#Dataset Preprocessing

##Importing libraries

In [1]:
from google.colab import drive
drive.mount('/gdrive')
%cd /gdrive/My Drive/AN2DL Homework1

Mounted at /gdrive
[Errno 2] No such file or directory: '/gdrive/My Drive/AN2DL Homework1'
/content


In [2]:
# Fix randomness and hide warnings
seed = 164

import os
os.environ['TF_CPP_MIN_LOG_LEVEL'] = '3'
os.environ['PYTHONHASHSEED'] = str(seed)
os.environ['MPLCONFIGDIR'] = os.getcwd()+'/configs/'

import warnings
warnings.simplefilter(action='ignore', category=FutureWarning)
warnings.simplefilter(action='ignore', category=Warning)

import numpy as np
np.random.seed(seed)

import logging

import random
random.seed(seed)

In [3]:
# Import tensorflow
import tensorflow as tf

from tensorflow import keras as tfk
from keras import layers as tfkl
tf.autograph.set_verbosity(0)
tf.get_logger().setLevel(logging.ERROR)
tf.compat.v1.logging.set_verbosity(tf.compat.v1.logging.ERROR)
tf.random.set_seed(seed)
tf.compat.v1.set_random_seed(seed)
print(tf.__version__)

2.14.0


In [4]:
# Import other libraries
import cv2
from keras.applications.mobilenet import preprocess_input
import matplotlib.pyplot as plt
from sklearn.model_selection import train_test_split
from sklearn.metrics import accuracy_score, f1_score, precision_score, recall_score, confusion_matrix
import seaborn as sns
from PIL import Image
import pandas as pd

##Data analysis

In [5]:
# Load the dataset
data = np.load('public_data.npz', allow_pickle=True)

images = np.array(data['data'])
labels = np.array(data['labels'])

FileNotFoundError: ignored

In [None]:
# Number of images to display
size = labels.size
num_img = 10

# Create a random index to display every time a different set of images
random_index = np.random.rand()
random_index = int(random_index*(size-num_img))

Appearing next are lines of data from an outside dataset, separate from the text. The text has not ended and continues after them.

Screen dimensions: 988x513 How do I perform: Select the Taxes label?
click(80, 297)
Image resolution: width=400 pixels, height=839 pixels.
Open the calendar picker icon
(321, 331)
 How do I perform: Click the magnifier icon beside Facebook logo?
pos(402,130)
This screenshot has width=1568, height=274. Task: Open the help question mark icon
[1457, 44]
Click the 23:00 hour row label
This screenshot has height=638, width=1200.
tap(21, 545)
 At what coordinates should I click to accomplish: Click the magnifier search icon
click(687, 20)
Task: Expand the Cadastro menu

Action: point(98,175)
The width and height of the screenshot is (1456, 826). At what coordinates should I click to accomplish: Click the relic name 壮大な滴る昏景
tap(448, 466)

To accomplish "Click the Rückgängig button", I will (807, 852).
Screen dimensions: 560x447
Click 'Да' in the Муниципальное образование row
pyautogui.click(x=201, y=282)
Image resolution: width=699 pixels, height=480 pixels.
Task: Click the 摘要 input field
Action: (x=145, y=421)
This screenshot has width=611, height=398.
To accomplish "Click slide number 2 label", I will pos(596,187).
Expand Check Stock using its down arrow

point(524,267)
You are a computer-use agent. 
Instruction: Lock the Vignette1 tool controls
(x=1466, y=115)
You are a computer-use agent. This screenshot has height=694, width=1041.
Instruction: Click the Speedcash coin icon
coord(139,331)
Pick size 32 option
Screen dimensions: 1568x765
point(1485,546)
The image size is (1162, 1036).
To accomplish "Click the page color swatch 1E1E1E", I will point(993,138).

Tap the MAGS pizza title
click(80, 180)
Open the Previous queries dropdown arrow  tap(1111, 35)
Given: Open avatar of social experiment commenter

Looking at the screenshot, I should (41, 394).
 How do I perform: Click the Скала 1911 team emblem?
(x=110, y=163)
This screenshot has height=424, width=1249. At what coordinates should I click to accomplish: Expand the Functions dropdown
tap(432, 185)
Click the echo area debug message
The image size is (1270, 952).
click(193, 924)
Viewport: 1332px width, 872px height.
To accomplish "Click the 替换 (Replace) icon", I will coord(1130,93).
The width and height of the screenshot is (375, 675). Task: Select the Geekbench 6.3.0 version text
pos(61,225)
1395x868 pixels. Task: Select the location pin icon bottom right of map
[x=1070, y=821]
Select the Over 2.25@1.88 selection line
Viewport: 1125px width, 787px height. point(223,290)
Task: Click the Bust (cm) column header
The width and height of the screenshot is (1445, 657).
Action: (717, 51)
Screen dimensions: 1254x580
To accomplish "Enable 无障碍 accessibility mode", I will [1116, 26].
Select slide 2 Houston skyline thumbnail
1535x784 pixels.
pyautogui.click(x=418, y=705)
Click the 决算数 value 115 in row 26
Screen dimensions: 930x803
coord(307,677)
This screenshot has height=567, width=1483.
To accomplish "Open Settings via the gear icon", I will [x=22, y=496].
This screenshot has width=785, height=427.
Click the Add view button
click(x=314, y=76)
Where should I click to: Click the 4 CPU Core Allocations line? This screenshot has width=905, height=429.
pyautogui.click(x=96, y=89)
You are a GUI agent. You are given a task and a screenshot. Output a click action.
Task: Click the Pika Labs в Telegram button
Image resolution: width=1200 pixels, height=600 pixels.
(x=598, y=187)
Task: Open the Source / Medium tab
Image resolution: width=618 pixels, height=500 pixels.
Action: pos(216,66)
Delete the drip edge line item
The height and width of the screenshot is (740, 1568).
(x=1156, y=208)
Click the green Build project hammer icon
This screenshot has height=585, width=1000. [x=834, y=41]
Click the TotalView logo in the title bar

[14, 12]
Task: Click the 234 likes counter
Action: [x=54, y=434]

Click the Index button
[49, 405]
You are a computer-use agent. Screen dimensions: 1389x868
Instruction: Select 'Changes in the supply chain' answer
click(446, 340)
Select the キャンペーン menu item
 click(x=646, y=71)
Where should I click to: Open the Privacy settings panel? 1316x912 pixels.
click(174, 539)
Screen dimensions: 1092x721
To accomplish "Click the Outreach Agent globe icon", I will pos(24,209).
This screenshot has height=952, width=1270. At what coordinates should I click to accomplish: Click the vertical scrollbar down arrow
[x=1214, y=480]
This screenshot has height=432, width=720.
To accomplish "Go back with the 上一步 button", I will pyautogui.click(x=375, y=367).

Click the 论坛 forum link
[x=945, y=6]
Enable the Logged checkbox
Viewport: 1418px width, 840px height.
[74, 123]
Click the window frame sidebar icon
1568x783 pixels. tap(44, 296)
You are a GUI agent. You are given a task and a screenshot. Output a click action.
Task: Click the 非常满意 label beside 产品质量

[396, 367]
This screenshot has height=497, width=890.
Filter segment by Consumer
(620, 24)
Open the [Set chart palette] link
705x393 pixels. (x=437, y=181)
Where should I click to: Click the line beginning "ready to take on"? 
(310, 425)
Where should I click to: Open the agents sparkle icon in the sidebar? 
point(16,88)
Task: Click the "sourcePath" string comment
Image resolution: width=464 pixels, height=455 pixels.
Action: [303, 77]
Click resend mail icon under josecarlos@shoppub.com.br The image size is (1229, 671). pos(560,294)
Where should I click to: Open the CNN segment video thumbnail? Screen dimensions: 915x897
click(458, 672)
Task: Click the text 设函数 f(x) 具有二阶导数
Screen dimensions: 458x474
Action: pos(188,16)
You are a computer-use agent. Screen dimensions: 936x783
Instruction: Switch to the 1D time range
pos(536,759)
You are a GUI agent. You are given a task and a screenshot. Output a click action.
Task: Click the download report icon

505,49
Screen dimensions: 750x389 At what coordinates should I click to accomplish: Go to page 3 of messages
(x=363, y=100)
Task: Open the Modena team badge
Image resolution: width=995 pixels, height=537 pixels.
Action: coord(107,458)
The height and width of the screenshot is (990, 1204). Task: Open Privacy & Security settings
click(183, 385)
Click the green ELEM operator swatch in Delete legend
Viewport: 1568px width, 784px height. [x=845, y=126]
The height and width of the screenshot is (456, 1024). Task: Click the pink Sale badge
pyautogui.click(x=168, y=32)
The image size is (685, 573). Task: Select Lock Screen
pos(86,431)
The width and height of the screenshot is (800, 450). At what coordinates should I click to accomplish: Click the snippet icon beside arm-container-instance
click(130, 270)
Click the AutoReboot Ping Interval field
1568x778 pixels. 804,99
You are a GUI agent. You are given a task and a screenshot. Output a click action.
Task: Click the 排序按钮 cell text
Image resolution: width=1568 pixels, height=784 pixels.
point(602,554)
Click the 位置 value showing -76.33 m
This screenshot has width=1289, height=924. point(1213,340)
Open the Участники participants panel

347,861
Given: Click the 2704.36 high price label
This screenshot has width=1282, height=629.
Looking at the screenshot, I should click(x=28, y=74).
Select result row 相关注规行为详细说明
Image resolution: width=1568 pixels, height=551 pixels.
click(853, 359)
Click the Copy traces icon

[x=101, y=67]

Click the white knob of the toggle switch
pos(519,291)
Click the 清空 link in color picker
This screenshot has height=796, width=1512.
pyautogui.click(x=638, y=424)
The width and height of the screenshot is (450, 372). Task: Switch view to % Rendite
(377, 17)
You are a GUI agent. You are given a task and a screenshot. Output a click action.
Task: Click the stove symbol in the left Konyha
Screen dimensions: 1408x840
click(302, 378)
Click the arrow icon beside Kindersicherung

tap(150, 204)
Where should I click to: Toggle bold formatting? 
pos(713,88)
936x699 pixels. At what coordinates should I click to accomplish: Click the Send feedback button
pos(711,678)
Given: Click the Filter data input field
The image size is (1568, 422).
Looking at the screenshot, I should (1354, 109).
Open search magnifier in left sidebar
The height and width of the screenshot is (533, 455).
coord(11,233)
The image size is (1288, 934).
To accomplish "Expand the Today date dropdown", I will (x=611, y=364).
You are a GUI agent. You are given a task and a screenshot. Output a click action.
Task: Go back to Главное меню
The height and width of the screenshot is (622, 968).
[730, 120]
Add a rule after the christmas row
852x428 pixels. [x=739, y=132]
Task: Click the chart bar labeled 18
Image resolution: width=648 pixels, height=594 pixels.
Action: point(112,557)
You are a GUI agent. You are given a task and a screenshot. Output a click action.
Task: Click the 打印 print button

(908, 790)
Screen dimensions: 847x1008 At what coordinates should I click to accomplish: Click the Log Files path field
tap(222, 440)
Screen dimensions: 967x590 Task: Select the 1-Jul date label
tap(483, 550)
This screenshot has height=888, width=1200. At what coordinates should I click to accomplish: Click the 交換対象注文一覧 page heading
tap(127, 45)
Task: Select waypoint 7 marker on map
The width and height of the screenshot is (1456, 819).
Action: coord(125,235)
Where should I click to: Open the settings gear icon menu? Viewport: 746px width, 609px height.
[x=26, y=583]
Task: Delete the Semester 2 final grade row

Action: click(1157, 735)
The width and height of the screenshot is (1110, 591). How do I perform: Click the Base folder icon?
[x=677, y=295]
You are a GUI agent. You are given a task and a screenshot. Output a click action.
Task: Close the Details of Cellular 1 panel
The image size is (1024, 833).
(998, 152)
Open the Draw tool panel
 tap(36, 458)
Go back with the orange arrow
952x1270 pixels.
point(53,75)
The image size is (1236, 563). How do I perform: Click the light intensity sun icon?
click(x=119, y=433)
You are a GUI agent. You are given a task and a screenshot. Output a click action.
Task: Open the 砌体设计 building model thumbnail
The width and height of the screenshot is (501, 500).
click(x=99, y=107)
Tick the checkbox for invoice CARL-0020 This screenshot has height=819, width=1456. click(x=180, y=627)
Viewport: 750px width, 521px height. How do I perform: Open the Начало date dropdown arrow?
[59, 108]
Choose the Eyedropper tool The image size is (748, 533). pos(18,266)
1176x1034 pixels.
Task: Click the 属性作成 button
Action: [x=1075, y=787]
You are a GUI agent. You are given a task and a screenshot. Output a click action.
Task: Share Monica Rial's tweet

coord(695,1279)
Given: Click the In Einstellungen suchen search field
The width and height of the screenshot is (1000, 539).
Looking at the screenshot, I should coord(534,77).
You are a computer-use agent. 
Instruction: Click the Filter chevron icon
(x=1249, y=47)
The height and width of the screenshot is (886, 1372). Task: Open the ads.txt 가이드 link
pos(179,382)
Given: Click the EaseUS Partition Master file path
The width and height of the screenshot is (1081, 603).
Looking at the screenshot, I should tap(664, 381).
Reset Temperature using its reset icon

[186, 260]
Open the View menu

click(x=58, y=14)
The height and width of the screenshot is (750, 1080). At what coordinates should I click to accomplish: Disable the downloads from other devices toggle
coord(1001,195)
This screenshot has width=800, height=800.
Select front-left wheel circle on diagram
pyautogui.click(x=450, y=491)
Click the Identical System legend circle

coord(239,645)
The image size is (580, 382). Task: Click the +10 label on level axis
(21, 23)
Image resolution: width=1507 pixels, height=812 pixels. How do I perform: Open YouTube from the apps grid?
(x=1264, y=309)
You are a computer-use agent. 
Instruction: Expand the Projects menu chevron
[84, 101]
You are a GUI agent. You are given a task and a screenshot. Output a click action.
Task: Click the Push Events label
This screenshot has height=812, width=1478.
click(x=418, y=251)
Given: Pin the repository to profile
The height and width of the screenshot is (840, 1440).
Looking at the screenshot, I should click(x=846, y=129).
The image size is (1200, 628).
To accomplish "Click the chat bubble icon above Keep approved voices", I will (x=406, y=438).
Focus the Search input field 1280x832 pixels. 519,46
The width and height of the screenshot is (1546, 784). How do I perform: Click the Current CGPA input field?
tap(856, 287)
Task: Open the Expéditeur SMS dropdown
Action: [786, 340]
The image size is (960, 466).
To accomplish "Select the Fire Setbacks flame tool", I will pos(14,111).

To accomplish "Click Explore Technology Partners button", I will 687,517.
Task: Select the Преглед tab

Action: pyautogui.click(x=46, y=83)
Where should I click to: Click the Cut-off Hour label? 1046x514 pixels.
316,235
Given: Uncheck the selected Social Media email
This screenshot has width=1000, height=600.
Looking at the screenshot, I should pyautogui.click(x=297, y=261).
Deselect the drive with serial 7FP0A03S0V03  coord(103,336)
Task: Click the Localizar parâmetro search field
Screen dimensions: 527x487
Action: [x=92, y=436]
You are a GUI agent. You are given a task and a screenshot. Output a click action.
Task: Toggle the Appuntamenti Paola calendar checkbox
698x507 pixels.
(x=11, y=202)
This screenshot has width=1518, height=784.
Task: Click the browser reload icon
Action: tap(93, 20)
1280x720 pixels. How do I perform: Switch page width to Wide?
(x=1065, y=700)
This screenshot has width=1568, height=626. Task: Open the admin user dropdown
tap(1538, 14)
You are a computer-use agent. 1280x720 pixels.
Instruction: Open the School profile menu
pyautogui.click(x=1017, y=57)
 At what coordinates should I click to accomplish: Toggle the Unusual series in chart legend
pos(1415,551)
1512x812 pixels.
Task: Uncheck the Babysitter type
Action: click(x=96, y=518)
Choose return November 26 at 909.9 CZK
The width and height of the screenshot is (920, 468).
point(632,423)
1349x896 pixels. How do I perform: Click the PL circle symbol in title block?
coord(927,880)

# Create subplots for displaying items
fig, axes = plt.subplots(2, num_img//2, figsize=(20, 9))
for i in range(random_index, random_index + num_img):
    title = 'true label: ' + labels[i] + ' index: ' + str(i)
    ax = axes[i%2, i%num_img//2]
    ax.set_title(title)
    ax.imshow(np.clip(images[i], 0, 255))  # Display clipped item images
    ax.axis('off')
plt.tight_layout()
plt.show()


In [None]:
# Display Shrek
plt.imshow(images[3144])
plt.show()

In [None]:
# Display troll
plt.imshow(images[723])
plt.show()

##Outliers elimination

In [None]:
# Save one of the outliers images
shrek = images[3144]
troll = images[723]

# Indexes we have to delete
fck_indexes = []
for i in range(size):
  to_check = images[i]
  # Look for Shrek
  # We use cv2 library, we subtract every pixel from the shrek's image to the one we are currently checking, if the result is 0
  # the two images are the same
  difference = cv2.subtract(shrek, to_check)
  b, g, r = cv2.split(difference)
  if cv2.countNonZero(b) == 0 and cv2.countNonZero(g) == 0 and cv2.countNonZero(r) == 0:
    fck_indexes.append(i)

  # Look for Troll
  difference = cv2.subtract(troll, to_check)
  b, g, r = cv2.split(difference)
  if cv2.countNonZero(b) == 0 and cv2.countNonZero(g) == 0 and cv2.countNonZero(r) == 0:
    fck_indexes.append(i)

# Delete outliers
images = np.delete(images, fck_indexes, axis=0)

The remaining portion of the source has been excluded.